Studies show that regenerative organic methods of farming and ranching can produce similar yields while storing carbon in the soil, producing no GHG emissions, and allowing nature to regenerate. Forty years of side-by-side trials by the Rodale Institute in Pennsylvania have found that after a five-year transition, the yields from organic farming are competitive with conventional farming, and that in drought years, yields can be up to five times higher. Sustainable farm operations in the U.S. Midwest recovered faster than conventional farms after the crippling floods in 2019.
The Rodale Institute has shown that organic farmers earn three to six times greater profits, use 45% less energy, and reduce their carbon emissions by 40%. In 2016, the Institute’s no-till organic manure systems produced 200 bushels of corn per acre, almost twice the yield of a conventional no-till system. In the Indian state of Sikkim (population 620,000), which has been 100% organic since 2016, a few crop yields fell, but most increased. Bee populations are said to be rebounding, with plants dependent on bee pollination like cardamom providing much higher yields.
Studies show that small-scale agro-ecological farming methods are profitable and productive, while storing carbon in healthy soil, conserving water, protecting bees and other pollinators, and eliminating the use of chemical pesticides. The American soil scientist Rattan Lal has suggested that over time, globally restored farm soils could recapture as much as 65 ppm of atmospheric CO2, reducing the future level from 420 to 355 ppm.
Research also shows that regenerative, holistic methods of ranch land management build soil health, store more carbon, restore ecological functions, and increase biodiversity. A 2013 study found that compared to conventionally managed farms, regenerative farms in Mexico could accommodate more cattle per acre, had lower cow and calf mortality, purchased less feed, used fewer herbicides, and the topsoil was deeper, more aerated, and more densely covered with plants.
Methane production from cows, pigs, and sheep presents a further problem, since over 20 years, methane traps 84 times more heat in the atmosphere than CO2. In New Zealand, research is being conducted into new breeds of cows and sheep, and the ability of seaweed-enhanced diets to reduce methane emissions by as much as 80%.
In consequence of the urgent need to eliminate Canada’s carbon emissions, and the many positive impacts of regenerative organic farming:
- We will establish a multi-stakeholder Canadian Farmland Transition Council, and mandate it to research, cost, plan and implement a full transition to organic regenerative methods of farming and holistic methods of ranch land management by 2040. Cost: $2 million per year (#45)
- We will introduce a steadily increasing tax on chemical pesticides and fertilizers and use the revenue to provide a regenerative farming transition subsidy to farmers and ranchers who make the change for a maximum of five years, based on yields.
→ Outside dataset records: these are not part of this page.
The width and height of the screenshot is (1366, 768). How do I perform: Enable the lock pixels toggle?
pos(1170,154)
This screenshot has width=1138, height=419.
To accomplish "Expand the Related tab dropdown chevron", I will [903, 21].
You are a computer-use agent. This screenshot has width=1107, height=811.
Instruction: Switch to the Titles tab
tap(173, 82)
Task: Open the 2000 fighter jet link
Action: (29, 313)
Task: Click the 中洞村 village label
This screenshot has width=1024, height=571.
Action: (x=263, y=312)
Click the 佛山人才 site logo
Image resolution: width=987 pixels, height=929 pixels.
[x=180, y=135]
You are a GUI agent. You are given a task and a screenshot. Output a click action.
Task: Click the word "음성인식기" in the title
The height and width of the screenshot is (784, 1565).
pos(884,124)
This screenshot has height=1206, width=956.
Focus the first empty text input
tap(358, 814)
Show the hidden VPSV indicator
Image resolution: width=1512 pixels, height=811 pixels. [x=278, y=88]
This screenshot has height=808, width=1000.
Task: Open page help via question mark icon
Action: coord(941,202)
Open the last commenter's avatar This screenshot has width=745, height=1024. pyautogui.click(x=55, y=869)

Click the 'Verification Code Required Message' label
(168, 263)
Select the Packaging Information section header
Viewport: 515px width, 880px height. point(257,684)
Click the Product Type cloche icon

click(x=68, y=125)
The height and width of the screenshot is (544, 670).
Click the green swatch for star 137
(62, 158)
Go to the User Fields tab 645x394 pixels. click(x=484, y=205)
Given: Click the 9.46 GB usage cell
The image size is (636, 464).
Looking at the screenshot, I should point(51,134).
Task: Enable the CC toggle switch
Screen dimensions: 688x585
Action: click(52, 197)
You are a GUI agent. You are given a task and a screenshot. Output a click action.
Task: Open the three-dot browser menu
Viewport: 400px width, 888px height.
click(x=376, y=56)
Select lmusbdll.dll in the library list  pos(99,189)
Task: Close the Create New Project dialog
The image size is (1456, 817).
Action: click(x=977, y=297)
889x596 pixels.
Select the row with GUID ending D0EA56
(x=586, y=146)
- We will work with farmers to rapidly phase out harmful chemical pesticides that have been shown to damage humans, wildlife, or pollinators.
- We will establish a $5 million per year Regenerative Farming Research Fund, to develop solutions to farmland transition problems as they arise. Cost: $5 million per year (#46)
- We will establish a $100 million per year Regenerative Farming Transition Fund to top up the income from the new tax when it is insufficient to support farmers and ranchers during the transition. Cost: $100 million per year (#47)
- As part of our Green New Deal, we will ensure that agro-industrial workers whose jobs disappear as a result of the transition receive the same support as fossil fuel workers. The cost is included in our Week 2 announcement.
The production of meat and dairy generates a heavy load of GHG emissions. Scientists are warning that livestock production needs to reach its peak within this decade, since meat production is 10 to 100 times more damaging to the climate than plant-based food, while the 80% of the world’s farmland that is used for livestock produces only 18% of the food calories humans consume. The release of land used for livestock could also contribute to the important work of reforestation. Many health benefits result from reduced consumption of meat and dairy, but people’s eating habits are often well-established and culturally-rooted. To address this complex problem:
- We will establish a multi-stakeholder Climate Friendly Food Council to recommend strategies and measures for consumers, retailers, farmers, and governments to reduce emissions from meat and dairy production and consumption. The Imperial College of London/WWF paper on Strategies for Reducing the Climate Impacts of Red Meat/Dairy Consumption in the UK provides a good beginning. Cost: $2 million per year (#48)
- Starting in January 2021 we will require all food delivery agents serving federal institutions to offer vegetarian and vegan options at every event and to begin a Meatless Monday tradition, and we will encourage provincial and municipal governments and school districts to do the same.